Estímulos táteis considerados aversivos podem reprimir a socialização de forma considerável ou desencadear estereotipias. Em alguns casos, movimentos repetitivos podem ser uma forma de buscar alívio de sensações aversivas causadas pela HS. No entanto é importante esclarecer que nem todas as disfunções sensoriais resultam em problemas comportamentais, e que movimentos repetitivos também ocorrem na ausência de hipersensibilidade sensorial.
Os efeitos negativos de HS em pessoas com autismo são tão significativos que a HS é um fator de estresse e comprometimento não só para os pacientes, mas também para suas famílias. Um estudo comparando crianças no TEA com HS e sem HS mostrou que essa característica tem efeito negativo superior e estatisticamente mais relevante do que prejuízos funcionais (como problemas cognitivos, de socialização e comunicação). Em pessoas sem nenhuma condição psiquiátrica, a HS por si só já foi considerada fator de risco significativo de baixa qualidade de vida familiar.
Fatos como esses nos mostram a necessidade de identificar e tratar de forma precisa as pessoas com disfunções sensoriais, em especial HS. Profissionais de Terapia Ocupacional e Fonoaudiologia atualizados e com boa formação técnica/acadêmica podem oferecer grande contribuição às pessoas nessa condição, através de terapias individualizadas. Estudos já mostraram que intervenções sensoriais desenvolvidas por terapeutas ocupacionais em crianças no TEA trazem um ganho significativo de socialização e melhoria dos cuidados pessoais.
★ ★ ★ ★
# Tarefa proposta 1:
Reproduza o trecho do texto sobre hipersensibilidade sensorial que começa com as palavras "Estímulos táteis considerados" e termina com "de hipersensibilidade sensorial.", trocando "movimentos repetitivos" por "comportamentos repetitivos".
# Tarefa proposta 2:
Resuma em duas frases o texto sobre hipersensibilidade sensorial.
# Tarefa proposta 3:
Dê continuidade ao texto sobre hipersensibilidade sensorial a partir da última frase apresentada.

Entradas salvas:
★ ★ ★ ★
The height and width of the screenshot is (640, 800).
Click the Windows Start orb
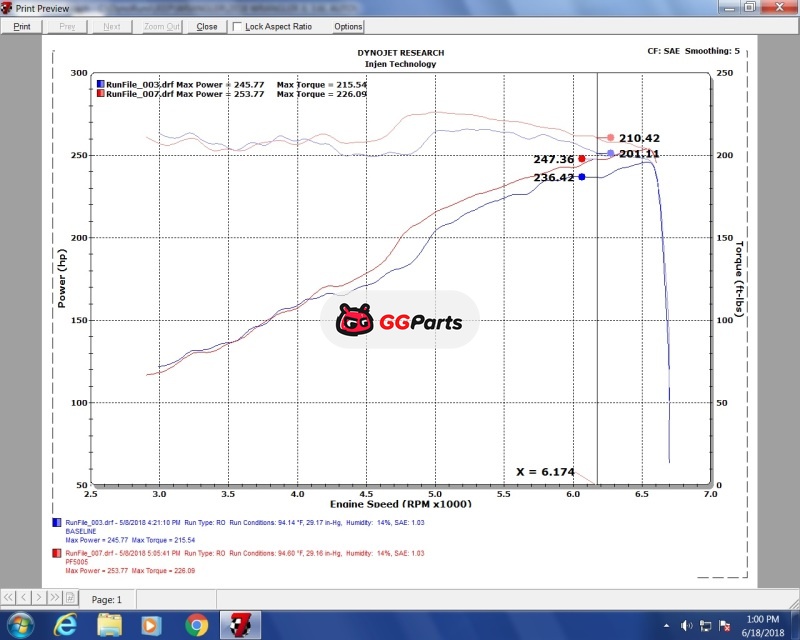coord(20,625)
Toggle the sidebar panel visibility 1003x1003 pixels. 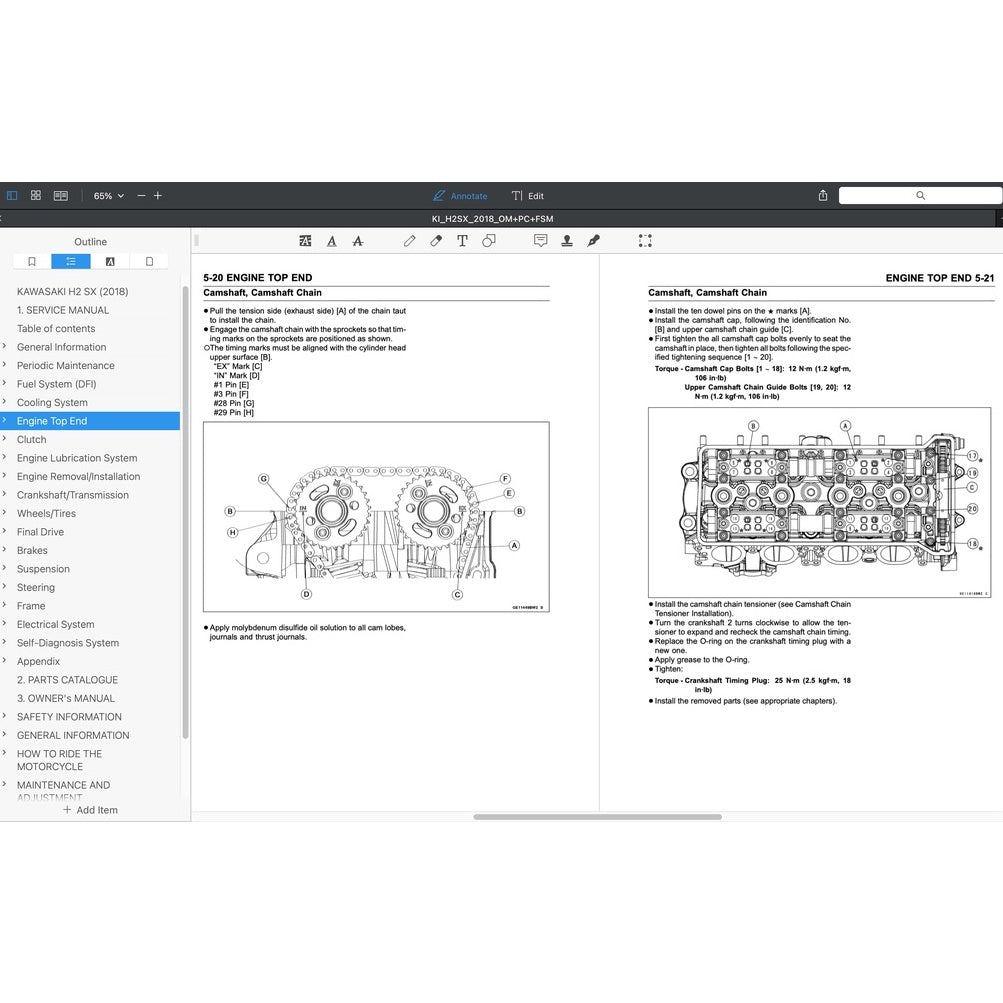point(12,195)
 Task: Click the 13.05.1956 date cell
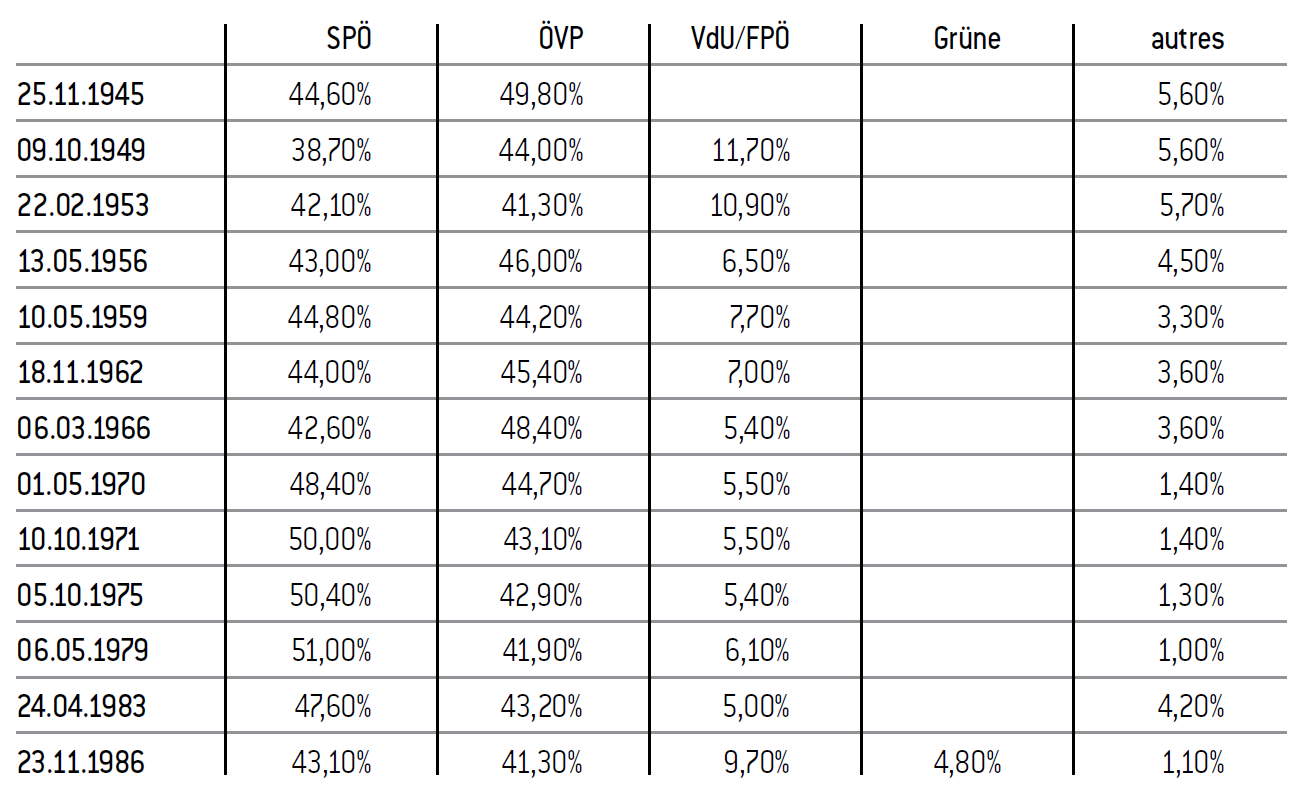pyautogui.click(x=82, y=262)
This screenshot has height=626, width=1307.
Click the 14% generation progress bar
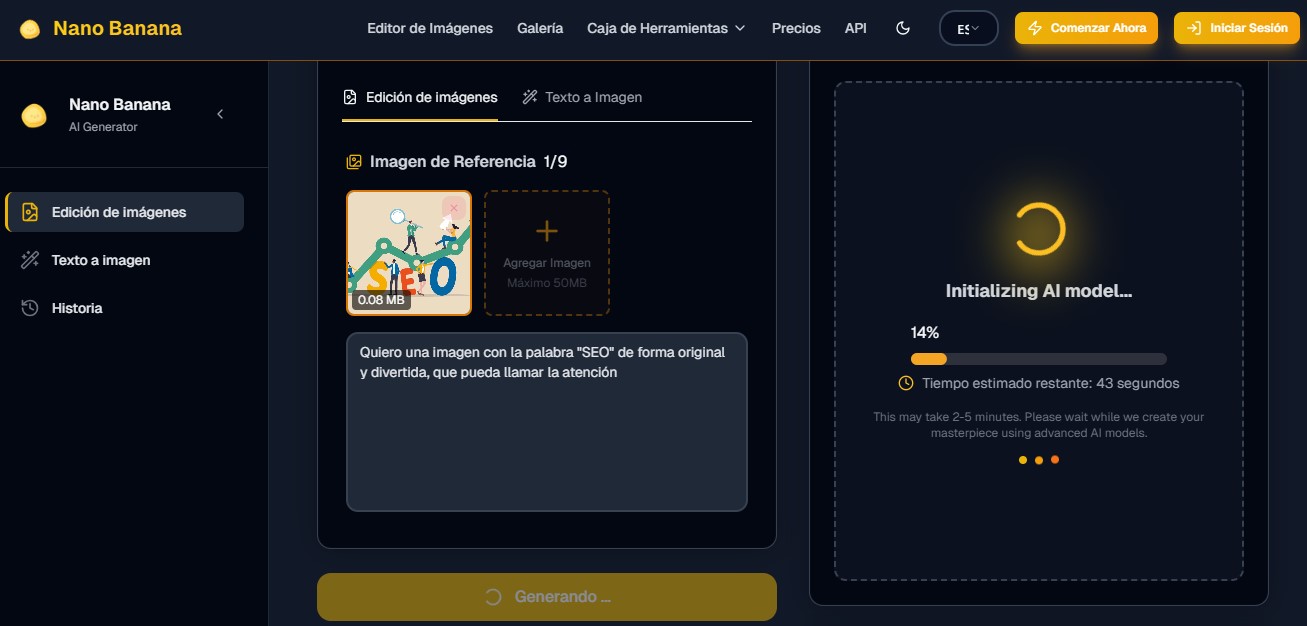click(1038, 359)
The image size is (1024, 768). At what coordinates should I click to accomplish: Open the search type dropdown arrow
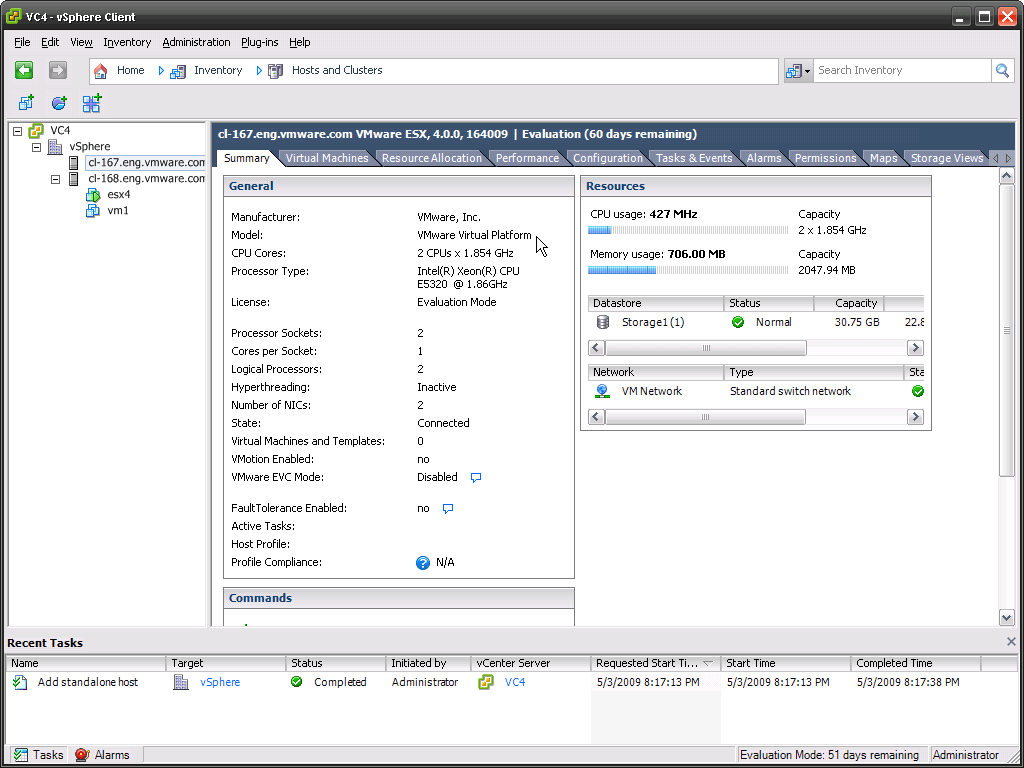807,71
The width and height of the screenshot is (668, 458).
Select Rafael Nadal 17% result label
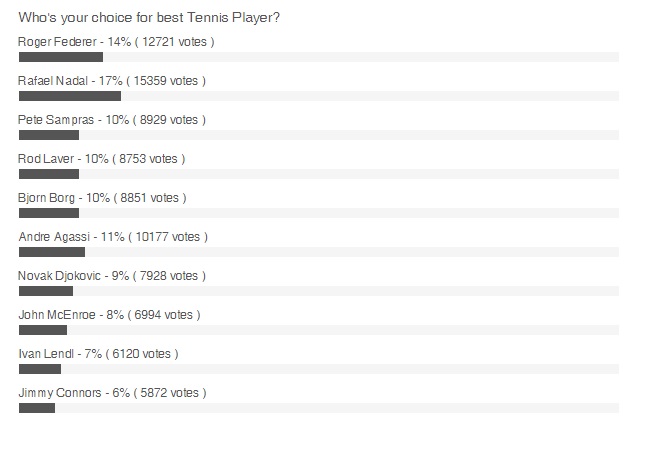click(x=112, y=81)
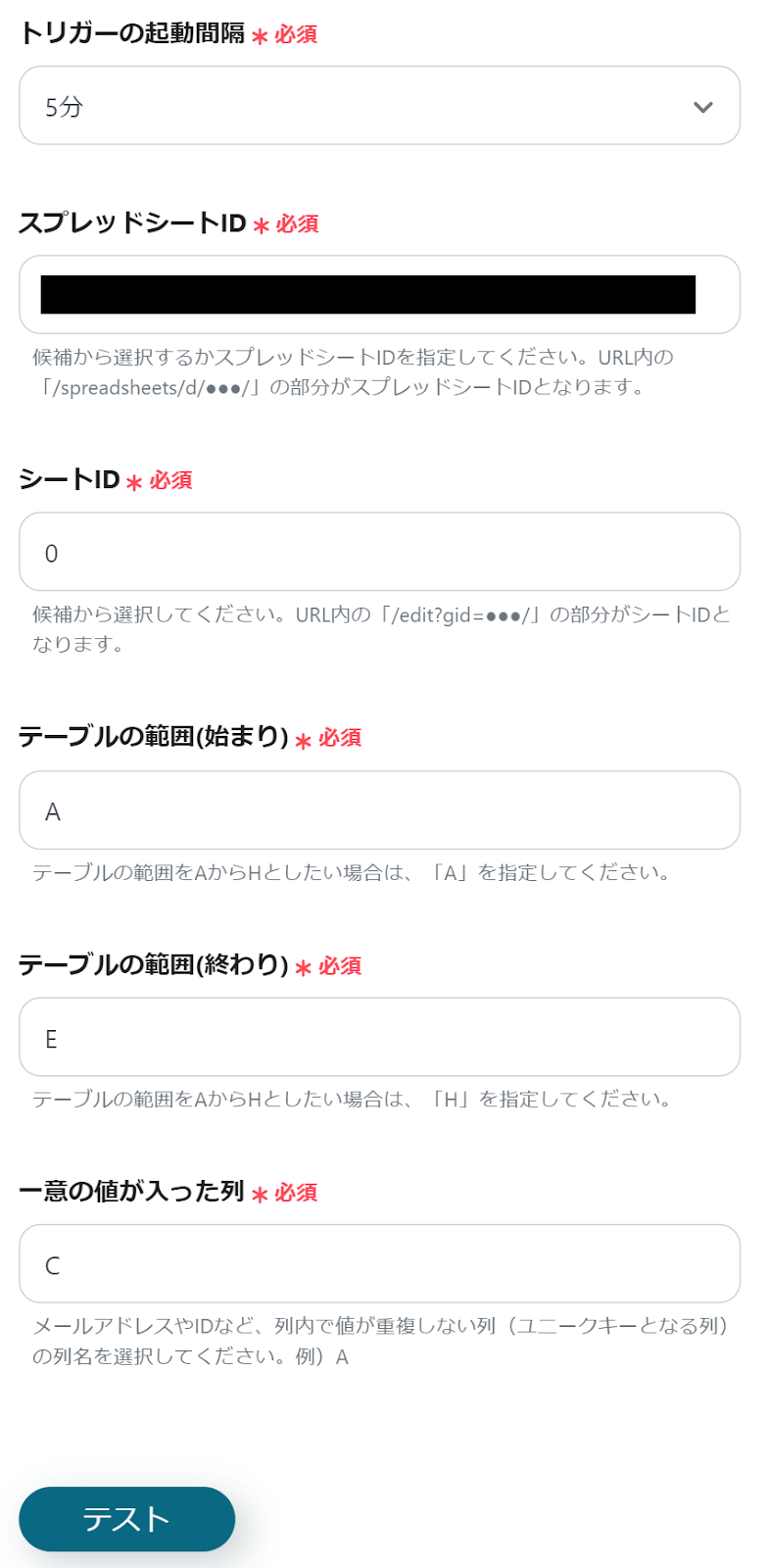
★ ★ ★ ★
# Resposta do exercício 1:
Estímulos táteis considerados aversivos podem reprimir a socialização de forma considerável ou desencadear estereotipias. Em alguns casos, comportamentos repetitivos podem ser uma forma de buscar alívio de sensações aversivas causadas pela HS. No entanto é importante esclarecer que nem todas as disfunções sensoriais resultam em problemas comportamentais, e que comportamentos repetitivos também ocorrem na ausência de hipersensibilidade sensorial.

# Resposta do exercício 2:
Estímulos táteis aversivos podem reprimir a socialização ou desencadear estereotipias, e a hipersensibilidade sensorial (HS) em pessoas com autismo é um fator de estresse e comprometimento tanto para os pacientes quanto para suas famílias. Por isso, é necessário identificar e tratar com precisão as disfunções sensoriais, e profissionais de Terapia Ocupacional e Fonoaudiologia podem contribuir com terapias individualizadas, sendo que intervenções sensoriais de terapeutas ocupacionais já trouxeram ganhos de socialização e de cuidados pessoais a crianças no TEA.

# Resposta do exercício 3:
Alguns cientistas têm se dedicado a entender as disfunções sensoriais no TEA, o que ocorre no sistema nervoso e os genes relacionados. Já se sabe que pessoas com disfunções sensoriais apresentam alterações em substância branca do sistema nervoso central (que representa as fibras nervosas que conectam os neurônios e estabelecem suas ligações) de formas diferentes das pessoas no TEA, que não manifestam algum tipo de problema sensorial.
Apesar dos avanços nas pesquisas, pouco se sabe sobre a genética das disfunções sensoriais no TEA. Recentemente, alguns genes foram relacionados à hipersensibilidade sensorial e autismo em modelo animal. Genes envolvidos no TEA, como MECP2, GABBR3, SHANK3 e FMR1, foram associados a problemas na discriminação tátil e hipersensibilidade tátil. Para chegar a essa conclusão, pesquisadores da Universidade de Harvard alteraram camundongos geneticamente, de forma específica no sistema nervoso central ou apenas nas terminações nervosas da pele no sistema nervoso periférico. Esses animais foram submetidos a testes comportamentais e sensoriais. Os resultados mostraram que animais sem os genes MECP2 ou GABBR3 nos nervos da pele apresentavam ansiedade e déficit de interação social. Esses dois genes participam de um processo chamado “inibição pré-sináptica”, importante nas interações neuronais para evitar estimulações excessivas desreguladas nos neurônios.
Outro dado interessante desse estudo é que animais submetidos às mesmas alterações genéticas em MECP2 e GABBR3, mas na fase adulta, não apresentaram problemas de socialização ou ansiedade, apesar de demonstrarem os mesmos problemas sensoriais. Isso sugere (e colabora com outros dados clínicos) que um padrão sensorial tátil saudável na infância é importante para o desenvolvimento cerebral e o aprendizado de interações sociais e comportamentais.
As disfunções sensoriais prejudicam o modo como essas pessoas interpretam o mundo físico ao seu redor e podem alterar o curso de uma vida toda dependendo de como forem as experiências com o mundo. Entender essas condições de saúde que afetam pessoas no espectro do Autismo é muito importante para a qualidade de vida não só delas, mas também de seus familiares e da sociedade como um todo.